----- Entries supplied
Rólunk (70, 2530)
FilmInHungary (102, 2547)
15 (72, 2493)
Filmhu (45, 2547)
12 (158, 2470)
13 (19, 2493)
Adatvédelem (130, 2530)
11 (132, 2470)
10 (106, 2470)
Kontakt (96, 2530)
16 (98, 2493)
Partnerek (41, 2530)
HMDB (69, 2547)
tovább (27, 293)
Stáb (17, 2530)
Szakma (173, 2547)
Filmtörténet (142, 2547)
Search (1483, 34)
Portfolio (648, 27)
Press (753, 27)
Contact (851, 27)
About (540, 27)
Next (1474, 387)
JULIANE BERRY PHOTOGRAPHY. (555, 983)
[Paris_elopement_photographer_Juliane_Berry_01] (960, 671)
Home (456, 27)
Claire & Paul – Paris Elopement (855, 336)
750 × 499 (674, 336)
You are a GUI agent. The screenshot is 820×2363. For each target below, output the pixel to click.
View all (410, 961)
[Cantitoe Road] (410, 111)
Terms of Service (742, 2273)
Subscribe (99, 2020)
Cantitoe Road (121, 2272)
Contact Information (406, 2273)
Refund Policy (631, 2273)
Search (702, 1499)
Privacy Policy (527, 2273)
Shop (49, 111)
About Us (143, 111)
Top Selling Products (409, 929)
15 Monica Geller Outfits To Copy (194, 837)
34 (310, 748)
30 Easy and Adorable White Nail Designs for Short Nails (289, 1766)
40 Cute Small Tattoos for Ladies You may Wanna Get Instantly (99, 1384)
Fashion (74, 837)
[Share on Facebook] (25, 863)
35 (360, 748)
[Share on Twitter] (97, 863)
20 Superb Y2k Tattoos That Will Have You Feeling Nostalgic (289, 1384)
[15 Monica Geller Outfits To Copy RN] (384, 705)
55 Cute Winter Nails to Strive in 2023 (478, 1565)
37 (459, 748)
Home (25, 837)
----------
§ What needs to be done
The output should restate the data exactly, with no line missing.

§ Your response
Rólunk (70, 2530)
FilmInHungary (102, 2547)
15 (72, 2493)
Filmhu (45, 2547)
12 (158, 2470)
13 (19, 2493)
Adatvédelem (130, 2530)
11 (132, 2470)
10 (106, 2470)
Kontakt (96, 2530)
16 (98, 2493)
Partnerek (41, 2530)
HMDB (69, 2547)
tovább (27, 293)
Stáb (17, 2530)
Szakma (173, 2547)
Filmtörténet (142, 2547)
Search (1483, 34)
Portfolio (648, 27)
Press (753, 27)
Contact (851, 27)
About (540, 27)
Next (1474, 387)
JULIANE BERRY PHOTOGRAPHY. (555, 983)
[Paris_elopement_photographer_Juliane_Berry_01] (960, 671)
Home (456, 27)
Claire & Paul – Paris Elopement (855, 336)
750 × 499 (674, 336)
You are a GUI agent. The screenshot is 820×2363. For each target below, output the pixel to click.
View all (410, 961)
[Cantitoe Road] (410, 111)
Terms of Service (742, 2273)
Subscribe (99, 2020)
Cantitoe Road (121, 2272)
Contact Information (406, 2273)
Refund Policy (631, 2273)
Search (702, 1499)
Privacy Policy (527, 2273)
Shop (49, 111)
About Us (143, 111)
Top Selling Products (409, 929)
15 Monica Geller Outfits To Copy (194, 837)
34 (310, 748)
30 Easy and Adorable White Nail Designs for Short Nails (289, 1766)
40 Cute Small Tattoos for Ladies You may Wanna Get Instantly (99, 1384)
Fashion (74, 837)
[Share on Facebook] (25, 863)
35 (360, 748)
[Share on Twitter] (97, 863)
20 Superb Y2k Tattoos That Will Have You Feeling Nostalgic (289, 1384)
[15 Monica Geller Outfits To Copy RN] (384, 705)
55 Cute Winter Nails to Strive in 2023 (478, 1565)
37 (459, 748)
Home (25, 837)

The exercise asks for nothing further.